## [REQUIRED WORK]
1) Please answer these questions from the article on national forest plans:
(a) How often must each national forest write an overall management plan?
(b) How long will forest plan revisions take under the new rule?
(c) Which industry supports the new rule?
2) Carry on the article on national forest plans from the point where it stops.
++++ EXERCISE PASSAGE
Environmental Impact Statements Cut from U.S. National Forest Plans
WASHINGTON, DC, December 13, 2006 (ENS) - The U.S. Forest Service has eliminated formal environmental impact statements from the process for writing overall management plans that are required every 15 years for each of the 155 national forests. This determination qualifies the individual plans of each national forest for "categorical exclusion from individual study" under the National Environmental Policy Act, NEPA.
Under the National Forest Management Act Categorical Exclusion Rule, forest plan revisions will now take two to three years instead of over five years with the previous rule, the agency said. The decision came after what the agency called "environmental review" of the new process for developing and updating land management plans under regulations published last year. Under the 2005 planning rule, full environmental analysis will continue at the project level, but it is the long-term forest plans, not site-specific project decisions, that determine which areas will be open to logging, off-road vehicles, back country recreation, and other public uses.
New rule timed to escape public notice
Incoming chairman of the Senate Energy and Natural Resources Committee Senator Jeff Bingaman, a New Mexico Democrat, said the decision chops away at public participation in forest management on public lands. Bingaman said the announcement of the new rule was timed to escape public notice.
"Apparently eager to avoid Congressional and public scrutiny, the U.S. Forest Service has continued its holiday tradition of trying to bury bad news. Yesterday, just hours after Congress adjourned, the USFS issued a final rule that will eliminate environmental analyses and the public’s right to participate in forest management planning under the National Environmental Policy Act," said Bingaman.
The agency said the new rule "improves the planning process by actively involving the public at every step." "The Forest Service first collaborates with communities to identify how forests should improve in the future," the agency said. "The public participates throughout the process as plans are refined and finalized."
But Bingaman said that under the new rule, "any update or significant change to those individual forest plans would be exempt from NEPA review."
Incoming House Resources Committee chairman Congressman Nick Rahall, a West Virginia Democrat, said the new rule is part of an ongoing Bush administration policy to reduce protections for watersheds and wildlife.
The timber industry supports the new rule.
++++++++
++++ MATERIAL PROVIDED
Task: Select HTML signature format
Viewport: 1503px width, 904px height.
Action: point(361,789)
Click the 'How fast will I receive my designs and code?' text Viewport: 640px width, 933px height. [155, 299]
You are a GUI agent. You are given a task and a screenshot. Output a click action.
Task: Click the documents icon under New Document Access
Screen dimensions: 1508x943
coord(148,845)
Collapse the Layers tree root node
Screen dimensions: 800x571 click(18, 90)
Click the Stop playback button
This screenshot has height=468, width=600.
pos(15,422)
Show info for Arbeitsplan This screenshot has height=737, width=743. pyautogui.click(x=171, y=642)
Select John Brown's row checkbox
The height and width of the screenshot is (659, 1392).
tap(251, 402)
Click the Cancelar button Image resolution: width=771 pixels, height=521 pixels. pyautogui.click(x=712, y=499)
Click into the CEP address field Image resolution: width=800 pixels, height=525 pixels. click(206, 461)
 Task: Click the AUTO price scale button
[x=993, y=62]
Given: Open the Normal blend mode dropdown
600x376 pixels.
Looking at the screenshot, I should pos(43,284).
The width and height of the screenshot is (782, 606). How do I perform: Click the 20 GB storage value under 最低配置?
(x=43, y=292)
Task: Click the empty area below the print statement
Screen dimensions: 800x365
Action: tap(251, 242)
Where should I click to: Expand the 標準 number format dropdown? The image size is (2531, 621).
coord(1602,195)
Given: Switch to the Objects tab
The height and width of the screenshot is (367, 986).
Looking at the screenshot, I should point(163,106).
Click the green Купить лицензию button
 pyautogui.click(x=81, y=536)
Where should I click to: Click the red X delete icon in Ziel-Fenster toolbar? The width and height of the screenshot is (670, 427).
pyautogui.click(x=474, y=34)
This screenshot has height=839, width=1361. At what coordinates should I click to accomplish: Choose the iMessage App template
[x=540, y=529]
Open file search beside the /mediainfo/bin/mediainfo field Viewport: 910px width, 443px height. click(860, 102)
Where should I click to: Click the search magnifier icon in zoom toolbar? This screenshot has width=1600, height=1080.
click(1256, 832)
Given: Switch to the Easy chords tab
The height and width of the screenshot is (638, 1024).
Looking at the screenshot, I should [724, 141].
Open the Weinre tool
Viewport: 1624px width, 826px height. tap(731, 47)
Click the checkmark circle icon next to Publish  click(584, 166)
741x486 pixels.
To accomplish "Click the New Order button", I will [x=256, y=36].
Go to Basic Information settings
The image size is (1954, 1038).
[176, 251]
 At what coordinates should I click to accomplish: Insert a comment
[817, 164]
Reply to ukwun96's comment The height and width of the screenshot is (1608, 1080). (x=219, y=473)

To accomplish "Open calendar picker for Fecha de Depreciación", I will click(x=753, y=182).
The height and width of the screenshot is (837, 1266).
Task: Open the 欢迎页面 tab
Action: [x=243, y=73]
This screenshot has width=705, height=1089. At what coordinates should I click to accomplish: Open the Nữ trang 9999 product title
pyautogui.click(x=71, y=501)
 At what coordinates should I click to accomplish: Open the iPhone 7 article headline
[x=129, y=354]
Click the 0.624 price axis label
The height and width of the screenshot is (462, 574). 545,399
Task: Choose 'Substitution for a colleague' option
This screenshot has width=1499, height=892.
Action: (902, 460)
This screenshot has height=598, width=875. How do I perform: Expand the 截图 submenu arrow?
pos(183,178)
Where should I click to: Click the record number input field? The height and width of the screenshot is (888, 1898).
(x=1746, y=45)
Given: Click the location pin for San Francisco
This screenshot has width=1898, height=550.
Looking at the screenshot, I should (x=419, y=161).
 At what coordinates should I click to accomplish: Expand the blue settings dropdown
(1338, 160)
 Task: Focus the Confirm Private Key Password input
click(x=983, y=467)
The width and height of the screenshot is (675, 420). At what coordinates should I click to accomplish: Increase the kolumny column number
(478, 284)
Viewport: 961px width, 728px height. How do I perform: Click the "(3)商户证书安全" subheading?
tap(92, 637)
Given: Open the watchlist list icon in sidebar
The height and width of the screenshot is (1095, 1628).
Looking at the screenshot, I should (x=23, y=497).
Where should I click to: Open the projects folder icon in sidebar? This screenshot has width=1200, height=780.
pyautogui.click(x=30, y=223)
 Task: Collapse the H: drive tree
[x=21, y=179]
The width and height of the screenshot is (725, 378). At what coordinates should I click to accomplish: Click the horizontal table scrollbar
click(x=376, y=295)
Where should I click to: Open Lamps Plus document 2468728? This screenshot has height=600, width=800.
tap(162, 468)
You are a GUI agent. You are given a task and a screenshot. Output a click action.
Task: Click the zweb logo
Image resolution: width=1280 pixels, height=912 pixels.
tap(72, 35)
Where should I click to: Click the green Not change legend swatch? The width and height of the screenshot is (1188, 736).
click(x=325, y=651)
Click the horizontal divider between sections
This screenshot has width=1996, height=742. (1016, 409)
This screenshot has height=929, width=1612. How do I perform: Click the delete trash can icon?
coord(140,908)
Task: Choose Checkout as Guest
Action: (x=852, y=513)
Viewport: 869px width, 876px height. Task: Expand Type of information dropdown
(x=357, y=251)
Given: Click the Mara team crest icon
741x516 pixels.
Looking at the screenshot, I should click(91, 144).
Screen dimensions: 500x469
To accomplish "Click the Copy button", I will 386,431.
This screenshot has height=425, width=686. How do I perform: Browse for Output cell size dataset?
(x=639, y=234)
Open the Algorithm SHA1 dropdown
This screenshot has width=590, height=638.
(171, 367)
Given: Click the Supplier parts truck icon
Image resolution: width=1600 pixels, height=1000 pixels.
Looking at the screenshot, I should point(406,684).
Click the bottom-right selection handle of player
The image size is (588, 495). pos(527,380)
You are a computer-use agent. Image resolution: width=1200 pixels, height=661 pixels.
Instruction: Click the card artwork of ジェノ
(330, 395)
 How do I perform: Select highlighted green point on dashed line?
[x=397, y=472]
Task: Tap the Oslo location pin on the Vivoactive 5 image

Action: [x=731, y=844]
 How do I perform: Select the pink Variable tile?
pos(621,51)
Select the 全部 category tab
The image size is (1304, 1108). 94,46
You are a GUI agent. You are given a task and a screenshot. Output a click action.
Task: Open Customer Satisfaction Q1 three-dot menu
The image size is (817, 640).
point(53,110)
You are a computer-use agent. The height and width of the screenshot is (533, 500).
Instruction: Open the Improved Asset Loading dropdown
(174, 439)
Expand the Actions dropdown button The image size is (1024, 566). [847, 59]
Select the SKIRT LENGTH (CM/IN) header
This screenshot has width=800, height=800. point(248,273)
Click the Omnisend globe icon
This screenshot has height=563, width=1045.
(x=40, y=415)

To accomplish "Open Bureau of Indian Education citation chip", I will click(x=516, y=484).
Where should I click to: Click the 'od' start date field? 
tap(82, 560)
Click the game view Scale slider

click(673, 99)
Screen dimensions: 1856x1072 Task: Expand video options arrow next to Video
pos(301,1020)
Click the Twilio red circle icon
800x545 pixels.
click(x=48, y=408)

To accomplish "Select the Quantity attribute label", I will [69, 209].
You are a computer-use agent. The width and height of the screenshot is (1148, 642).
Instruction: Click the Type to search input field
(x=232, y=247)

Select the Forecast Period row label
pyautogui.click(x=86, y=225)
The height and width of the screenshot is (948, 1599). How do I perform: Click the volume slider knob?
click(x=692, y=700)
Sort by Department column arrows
++++++++
## [ANSWER LIST]
1)
(a) Every 15 years.
(b) Two to three years, instead of over five years under the previous rule.
(c) The timber industry.

2)
In a letter to the House Resources Committee in February commenting on a proposal to change the way NEPA is applied to activities in national forests, Associated Oregon Loggers spokesman Chris West wrote, "Current NEPA policies are outdated, are excessively costly, are inordinately cumbersome, cause endless project delays, and are unmistakably harmful to the environment."
"Many project-level decisions become so unwieldy under the weight of ineffective NEPA policies, that today federal forests are imminently threatened by serious problems. These problems include catastrophic wildfire, pest epidemics, storm damage, deforested landscapes after catastrophic events, invasive species infection, and spread of these threats to neighboring non-federal property," West wrote.
"These problems harmfully impact federal forest health, injure nearby non-federal property, and damage the economic and social viability of Oregon’s rural forest businesses and communities," he wrote.
Environmentalists view the new rule as a part of the Bush administration's agenda of handing national forests over to big energy and timber interests.
Attorney Tim Preso with the nonprofit public interest law firm Earthjustice said, "This new rule is an attempt to hide the administration's plans for our forests from the public scrutiny required under NEPA."
"Claims that the Forest Service will take the required hard look at environmental impacts only through implementation of site-specific projects, such as timber sales, would shut the public out of the development of the program that calls for such timber sales in the first place," Preso said.
The long-term plans offer the only opportunity to take a "big picture" look at how the entire forest is being managed, instead of the localized look that focuses on a project area alone, said Preso. "That big picture look is critical for a number of wide-ranging wildlife species that depend on the national forests for their survival, including grizzly bears, lynx and elk."